呂家對付一個煉體境的修士,直接出動二十個衝竅修為的高手,這樣的聲勢,讓任何一個勢力知道,以後也會令這些勢力有些顧忌。畢竟,沒有任何一個勢力,敢於承受這樣的壓力。

隨即,呂冷等十七位衝竅修為的高手再次揮劍,圍著秦臻,快速的施放出來了一道道劍罡。

“衝竅修為,很了不起嗎?你們呂家出動二十人,我已經殺了三個,現在以為圍住我了,我就怕你們嗎?”秦臻淡淡一聲,立即就施展了小碎步。

身上雖然有三道血縫,不過體內有千漩鏡,秦臻清晰的感應到元氣入體的時候,大部分都集中於這三道血縫,傷勢已經沒有大礙,相信不久後就能愈合。因此,秦臻現在依然可以放心跟呂家高手周旋,繼續鍛煉自己的小碎步。

劍罡飛來,淩厲凶猛,秦臻身體猛的閃爍,剛剛讓劍罡貼麵而過。雖然這劍罡帶動的風流刮得秦臻麵容灼熱,但秦臻卻非常喜歡這種感覺,身體隨時處於一種緊張的感覺,讓秦臻時刻感覺到自己的實力在慢慢的提升著。
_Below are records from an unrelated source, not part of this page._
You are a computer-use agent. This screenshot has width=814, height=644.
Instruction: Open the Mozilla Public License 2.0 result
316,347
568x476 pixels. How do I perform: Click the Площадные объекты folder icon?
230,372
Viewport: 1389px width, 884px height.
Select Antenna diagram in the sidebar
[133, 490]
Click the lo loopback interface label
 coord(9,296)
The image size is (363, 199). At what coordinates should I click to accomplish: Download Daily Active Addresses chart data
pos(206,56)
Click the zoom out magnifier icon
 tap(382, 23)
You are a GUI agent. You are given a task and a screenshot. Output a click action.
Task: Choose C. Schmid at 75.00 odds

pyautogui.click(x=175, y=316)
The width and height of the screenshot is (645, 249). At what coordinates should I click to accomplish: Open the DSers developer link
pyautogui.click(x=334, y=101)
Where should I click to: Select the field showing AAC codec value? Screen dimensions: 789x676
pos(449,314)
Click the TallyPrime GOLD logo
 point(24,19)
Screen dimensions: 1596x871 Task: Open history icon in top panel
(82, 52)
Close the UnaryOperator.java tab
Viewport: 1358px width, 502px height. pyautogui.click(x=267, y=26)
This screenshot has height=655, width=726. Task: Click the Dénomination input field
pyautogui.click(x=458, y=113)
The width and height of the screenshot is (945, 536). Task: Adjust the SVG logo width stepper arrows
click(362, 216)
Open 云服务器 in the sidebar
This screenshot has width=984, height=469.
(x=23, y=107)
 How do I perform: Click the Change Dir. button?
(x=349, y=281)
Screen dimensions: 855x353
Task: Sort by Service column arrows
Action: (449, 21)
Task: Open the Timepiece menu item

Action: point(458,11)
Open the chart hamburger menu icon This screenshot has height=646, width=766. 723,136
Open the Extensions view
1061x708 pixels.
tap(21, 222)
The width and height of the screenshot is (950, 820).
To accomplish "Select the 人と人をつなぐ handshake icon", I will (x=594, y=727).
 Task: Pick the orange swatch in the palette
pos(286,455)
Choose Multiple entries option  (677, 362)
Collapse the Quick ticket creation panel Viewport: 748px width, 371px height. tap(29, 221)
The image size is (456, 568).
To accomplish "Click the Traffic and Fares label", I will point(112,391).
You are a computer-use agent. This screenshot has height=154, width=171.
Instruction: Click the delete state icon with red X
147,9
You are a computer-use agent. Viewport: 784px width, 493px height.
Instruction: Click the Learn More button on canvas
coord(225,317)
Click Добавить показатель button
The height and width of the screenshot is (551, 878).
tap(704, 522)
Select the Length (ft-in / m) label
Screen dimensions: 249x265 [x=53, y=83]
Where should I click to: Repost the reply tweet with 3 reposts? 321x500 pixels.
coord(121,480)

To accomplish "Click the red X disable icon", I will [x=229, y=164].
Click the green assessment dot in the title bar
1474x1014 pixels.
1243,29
隻有生死之間的戰鬥,才能讓修士在緊張的氛圍中,激發身體的潛力,將自己最強大的戰力練就出來。

此時,秦臻就利用這個機會,大量的使用著碎步瞬移,鍛煉著自己領悟出來的身法。

劍罡如風,片片襲來,好像密不可分。

但是,秦臻的身體卻非常的詭異,魅影靈動,明明劍罡就要打到他的身上,但秦臻的身體卻突然閃開,或者劍罡隻是貼身而過,沒有傷到秦臻絲毫。

呂冷等十七位衝竅修為的高手,連續攻擊了一陣,自然注意到了秦臻的舉動,知道這秦臻竟然在這種情況下,還在利用自己的劍罡鍛煉實力。

“可惡!”

“可恨!”

“一定要殺了他!”

呂家十七位高手,不約而同,怒聲喊道,心裏的怒火再次熊熊燃起。

隨即,十七位高手,互視一眼,都是寒芒電光,長劍高舉,準備發出各自的絕招。

秦臻臉上現出凝重的神色。

突然間,眾人上空,飛來了一道身影,如鷹而至,迅速墜落,直接到了秦臻身邊,一把就將秦臻抓住了,提到了空中。

“啊……”

“洪銘,是你。”

突然,舉劍在手的呂家眾高手,驚訝的喊了起來,從他們的臉上,可以看出眾人對這個突然出現的人物有些忌憚。

洪銘,正是大秦國表麵上兩位元竅境強者之一,另一人則是呂家家主呂洞天。

“這人我看中了。”洪銘貌似中年,儒雅清冷,淡淡的說了一句。